The AN/SPG-60 (pronounced as "SPIG sixty") is a United States tracking radar that is part of the MK-86 Gun Fire Control System (GFCS). It is used for air tracking and on some MK-86 configurations it is also used for illumination for RIM-24 Tartar and RIM-66 Standard missiles. Though the radar is primarily an air tracking radar, the SPG-60 radar can be used for surface tracking. With the boresight mounted camera, the radar could also be used as a sight for optical tracking, optical engagement and damage assessment.

When an air defense capability was required of the Mk-86 GFCS, the AN/SPG-60 was developed and incorporated in the GFCS. The SPG-60 radar was originally part of the MK-86 MOD-3, MOD-4, and MOD-5 systems and was later part of the upgraded MK-86 MOD-8, MOD-10, and MOD-12 systems.

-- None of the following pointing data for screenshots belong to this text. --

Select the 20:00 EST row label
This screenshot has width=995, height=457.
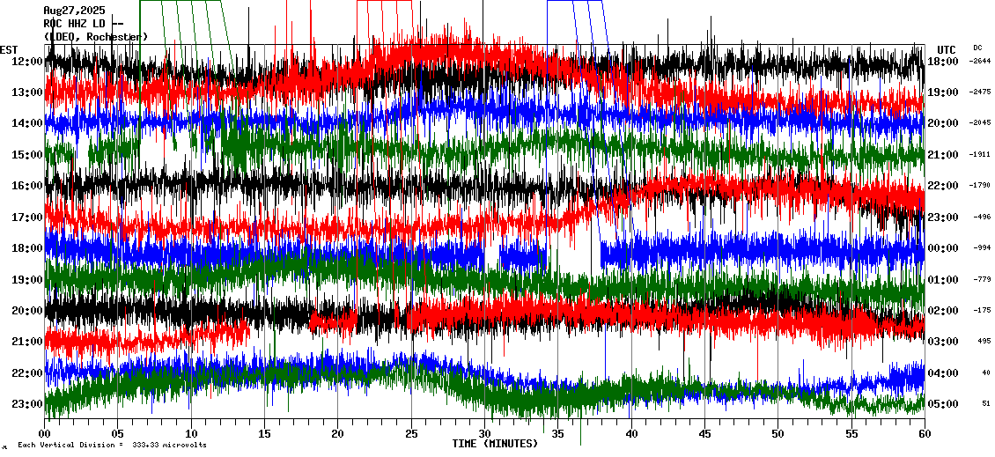[27, 311]
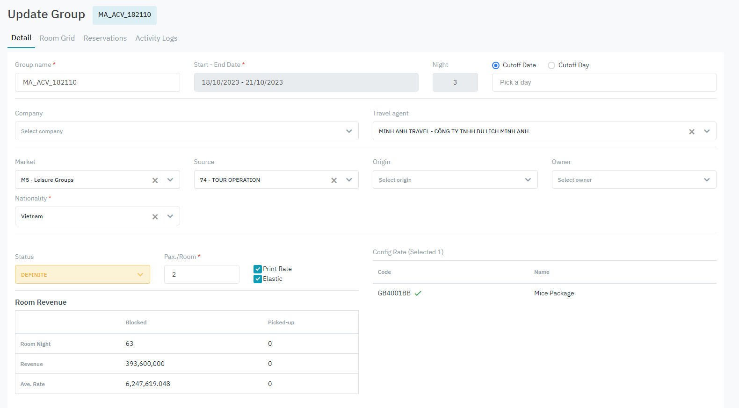739x408 pixels.
Task: Switch to the Room Grid tab
Action: [x=57, y=38]
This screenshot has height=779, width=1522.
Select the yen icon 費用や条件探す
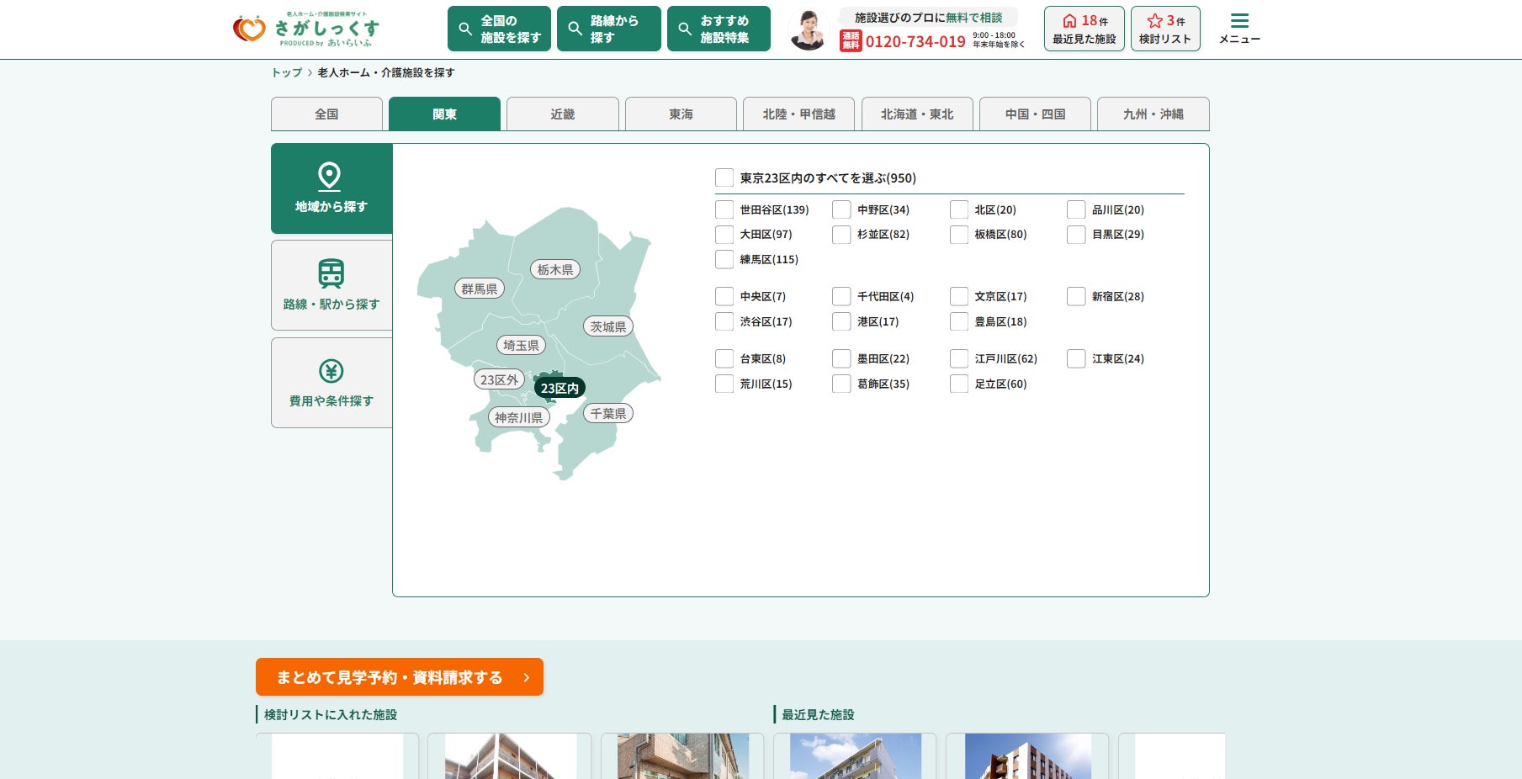pyautogui.click(x=331, y=371)
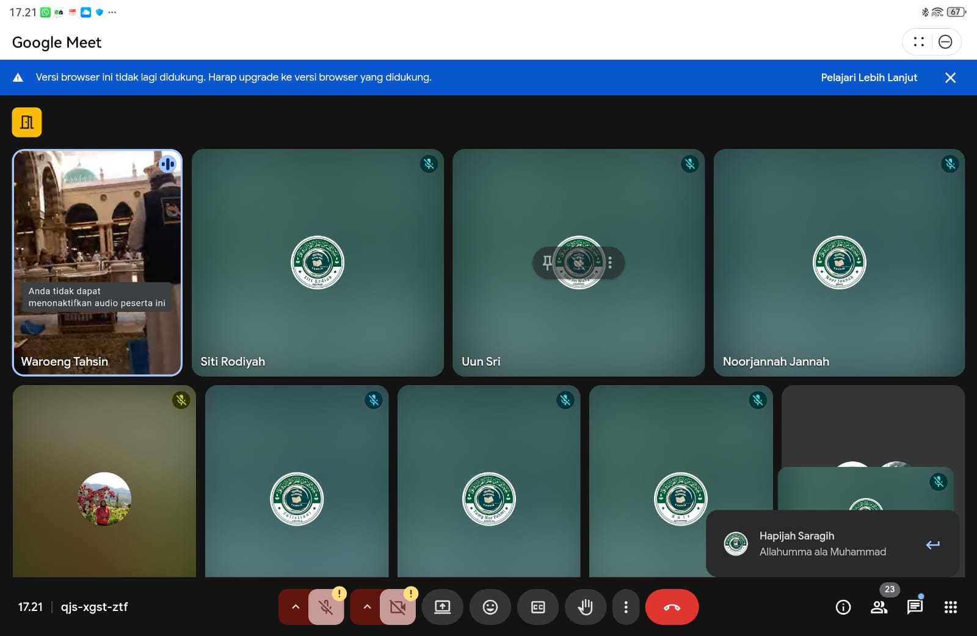Expand video settings arrow beside camera
The height and width of the screenshot is (636, 977).
pos(367,607)
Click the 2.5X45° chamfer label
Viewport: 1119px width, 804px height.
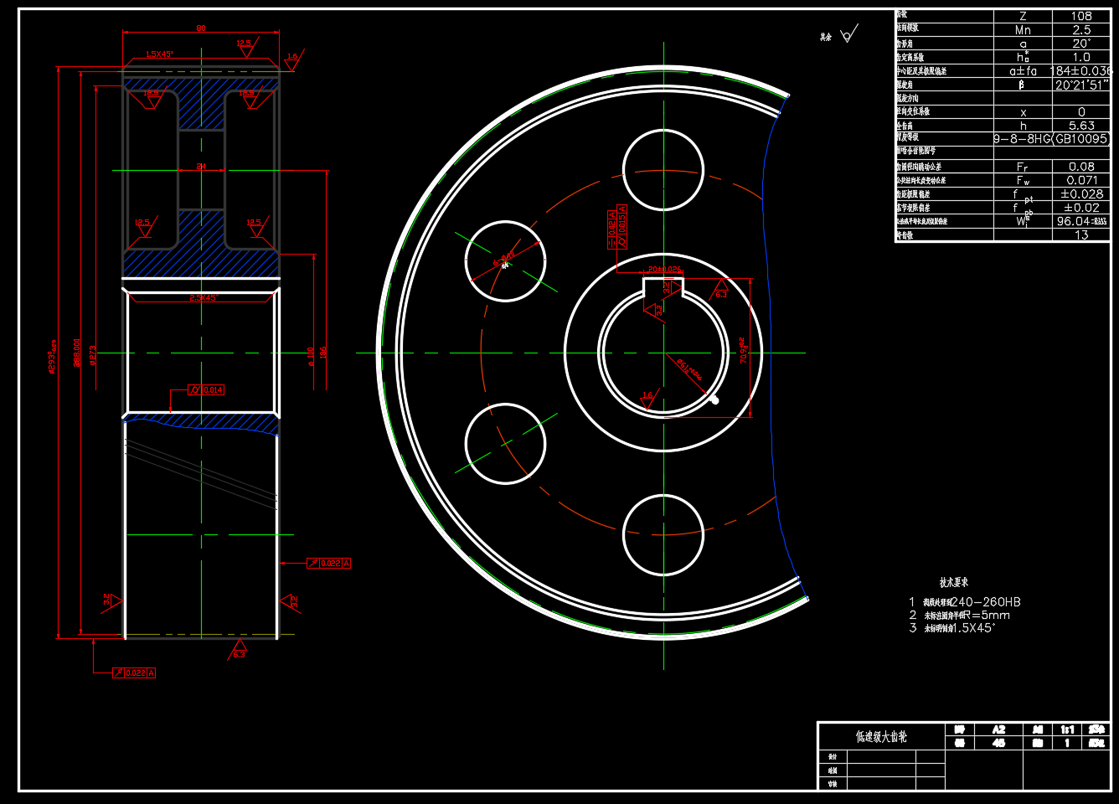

It provides a three dimensional tracking solution on an air target, meaning it provides range, bearing and altitude.

The SPG-60 radar was deployed as part of the MK-86 GFCS on the Charles F. Adams, Spruance and Kidd-class destroyers, Tarawa-class amphibious assault ships, and the California and Virginia class cruisers.

Aircraft tracking is achieved using a mono-pulse Doppler signal processing. On Charles F. Adams, Virginia and Kidd-class ships, the SPG-60 radar could also be used to provide illumination operations associated with missile guidance for the installed missile fire control system.

The adjacent image shows the top side radars associated with the MK-86 GFCS on a Spruance Class Destroyer. The round dome at the bottom covers the AN/SPQ-9A surface search radar. The antenna above the dome is the AN/SPG-60 air track radar.

The AN/SPG-60 radar below deck equipment consists of a power control, antenna control, signal data converter, receiver and transmitter units. The above deck equipment is the MK-39 MOD O antenna with a boresight mounted camera.

In accordance with the Joint Electronics Type Designation System (JETDS), the "AN/SPG-60" designation represents the 60th design of an Army-Navy electronic device for waterborne fire control radar system. The JETDS system also now is used to name all Department of Defense electronic systems.